Tradisi yang bisa jadi wisata ramadhan nampaknya akan menghilang (foto : pribadi) |
Puasa tinggal lima
hari lagi, para pengurus BTM, Pegawai Syar’i, para tokoh masyarakat berkumpul
di secretariat BTM Darusalam Motoboi Kecil. Oleh Robi Paputungan yang saat itu
menjadi komandan pemuda dibawah Remaja Masjid, kami diminta hadir juga. Kami
hendak mengajukan pembuatan “tuntul” di lapangan.
Jujur diakui
tidak gampang. Lapangan Motoboi Kecil luasnya sekitar 150 x 120 meter, jika
keseluruhan lapangan dipasang tuntul bisa memakan minimal 3 drum minyak tanah.
“Rencana yang
baik, saya yang akan menanggung satu drum,” kata seorang pegawai syar’i yang
sudah tua namun penuh semangat.
“Baiklah, saya
dan pegawai syar’I yang akan menyediakan satu drum minyak tanah,” kata Lurah
membijaki, kemudian beliau membisikan sesuatu pada pegawai syari itu—mungkin menjelaskan
harga satu drumnya yang tak mungkin dibebankan pada satu orang, sang pegawai
syari nampak mengangguk-angguk.
“Saya juga menambahkan
satu drum,” kata Jemi Lantong, saat itu sedang duduk sebagai wakil rakyat.
Memasang api lampu |
Seorang orang
tua kampung berdiri, beliau menyarankan agar dua drum saja sudah cukup. Beliau
dengan bijaknya mengatakan bahwa perlu dilakukan penghematan. Dan terjadilah
perdebatan dengan pemuda. Para pemuda merasionalkan
bahwa tidak mungkin dapat memasang tuntul di lapangan jika hanya dua drum.
Seorang pemuda
bangkit, nampaknya dia sudah kesal dengan perdebatan itu. “Tak masalah cuma dua
drum yang disediakan, yang penting jangan persalahkan kami jika tuntul hanya
dipasang dua malam,” katanya tegas kemudian duduk kembali.
Suasana hening
sejenak, kemudian sang orang tua kampung yang bicara tadi tampil kembali. “Itu
warning, tak mungkin juga kita hanya memasang tuntul dua malam. Jadi kmi sudah
sepakat bahwa kami akan menyumbangkan satu drum lagi,” katanya.
Suasana jadi
sumringa, tepuk tangan menggema. Rupanya orang tua kampung yang dikenal sebagai
pengusaha itu sudah bicara dengan pengusaha kampung lainnya dan mereka sepakat
untuk menyumbang satu drum.
Persoalan
minyak tanah selesai. Sekarang harus memikirkan bagaimana bahan lainnya. Untuk
sementara kami tak memikirkan dulu persoalan lain yang sebenarnya jadi pokok
masalah juga. Kami bersepakat saat itu juga ke kebun di Molayak, mengumpulkan kayu
dan bambu yang akan dijadikan patok maupun model tuntul nantinya.
Membuat desain |
Udara panas,
nyiur yang masih pendek sudah pada berbuah deras, kelapa mudanya pasti enak, pasti
akan menghilangkan dahaga kami di siang yang terik ini. Namun apa daya, kami puasa.

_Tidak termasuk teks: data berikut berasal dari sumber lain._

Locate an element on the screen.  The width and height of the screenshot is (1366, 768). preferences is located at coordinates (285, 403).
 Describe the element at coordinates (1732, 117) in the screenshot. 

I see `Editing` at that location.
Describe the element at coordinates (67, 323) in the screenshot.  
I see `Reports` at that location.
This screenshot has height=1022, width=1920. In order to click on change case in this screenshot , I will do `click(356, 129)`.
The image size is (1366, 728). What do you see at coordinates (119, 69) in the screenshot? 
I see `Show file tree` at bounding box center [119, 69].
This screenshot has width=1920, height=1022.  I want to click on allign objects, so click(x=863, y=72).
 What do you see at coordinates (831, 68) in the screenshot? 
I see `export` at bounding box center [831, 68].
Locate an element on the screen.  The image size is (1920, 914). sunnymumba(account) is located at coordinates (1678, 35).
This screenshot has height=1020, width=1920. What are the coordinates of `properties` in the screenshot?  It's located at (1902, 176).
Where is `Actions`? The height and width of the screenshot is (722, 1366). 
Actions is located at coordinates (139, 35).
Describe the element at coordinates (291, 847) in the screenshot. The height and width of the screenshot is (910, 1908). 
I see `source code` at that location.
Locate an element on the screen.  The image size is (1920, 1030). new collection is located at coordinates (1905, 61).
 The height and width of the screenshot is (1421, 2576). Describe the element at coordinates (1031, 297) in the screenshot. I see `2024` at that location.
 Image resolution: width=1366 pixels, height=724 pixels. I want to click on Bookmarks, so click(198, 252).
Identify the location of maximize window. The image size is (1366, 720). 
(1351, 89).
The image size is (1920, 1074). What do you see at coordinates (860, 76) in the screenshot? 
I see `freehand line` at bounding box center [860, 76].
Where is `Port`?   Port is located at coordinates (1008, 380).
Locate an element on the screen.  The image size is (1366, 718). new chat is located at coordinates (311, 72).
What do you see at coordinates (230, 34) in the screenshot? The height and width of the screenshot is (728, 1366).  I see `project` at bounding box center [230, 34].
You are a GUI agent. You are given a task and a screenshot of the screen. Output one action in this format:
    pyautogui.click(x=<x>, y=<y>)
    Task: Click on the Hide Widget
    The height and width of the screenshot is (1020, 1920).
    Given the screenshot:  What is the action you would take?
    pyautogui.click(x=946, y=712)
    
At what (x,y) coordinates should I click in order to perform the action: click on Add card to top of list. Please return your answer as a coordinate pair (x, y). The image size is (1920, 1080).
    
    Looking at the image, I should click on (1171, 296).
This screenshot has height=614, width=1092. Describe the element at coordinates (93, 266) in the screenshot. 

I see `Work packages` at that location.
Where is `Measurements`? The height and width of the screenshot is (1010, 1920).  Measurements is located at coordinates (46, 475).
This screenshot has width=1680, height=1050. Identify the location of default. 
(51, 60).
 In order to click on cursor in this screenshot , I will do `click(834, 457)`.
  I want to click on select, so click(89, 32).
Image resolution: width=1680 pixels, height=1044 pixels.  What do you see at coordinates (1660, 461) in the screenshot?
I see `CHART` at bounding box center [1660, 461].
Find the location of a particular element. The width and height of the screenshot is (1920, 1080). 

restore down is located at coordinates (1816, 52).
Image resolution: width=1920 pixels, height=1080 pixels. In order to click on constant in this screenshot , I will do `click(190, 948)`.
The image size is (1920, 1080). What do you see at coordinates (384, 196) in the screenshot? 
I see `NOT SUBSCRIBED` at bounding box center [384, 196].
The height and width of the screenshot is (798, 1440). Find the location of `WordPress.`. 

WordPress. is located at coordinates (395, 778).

Maka, yang bisa kami lakukan hanya mengambil beberapa buah untuk dibawa pulang—urusan
kawan-kawan remaja putri yang akan meraciknya untuk suguhan buka puasa nanti.
Patok dan
bambu sudah kami kumpulkan dan sudah dibawa ke lapangan. Masalah berikutnya,
kami masih butuh botol-botol kecil minuman untuk tempat meletakan minyak tanah—kami
memperhitungkan minimal 10.000 buah botol, juga perlu sumbu serta loga-loga,
serta perlu tali labrang untuk menghubungkan antar patok—kalau hanya digunakan
tali plastic takutnya akan terbakar.
Ternyata benar
apa yang dikatakan orang bijak: Lakukan apa yang dapat kamu lakukan maka Tuhan
akan menggerakan apa yang tidak bisa kamu lakukan!
Kesadaran
masyarakat muncul ketika melihat kami bekerja. Maka masing-masing menyumbangkan
apa yang bisa dia sumbangkan. Dan komplitlah semuanya.
Di malam H-3,
Motoboi Kecil benar-benar dikepung asap. Namun tak mengurangi antusis
masyarakat untuk menontoni hasil kerja kami.
Itu cerita
tahun 2006. Pada tahun 2011, hal yang sama diulang kembali. Kali ini aku tak
ikut-ikutan, teman-teman Remaja Masjid yang melakukan. Aku yakin kendalanya
sama.
Sekarang,
ketika minyak tanah melonjak sampai Rp 5000,-/liter, rasanya melakukan kegiatan
semacam ini tak mungkin lagi. Tuntul pun tinggal kenangan.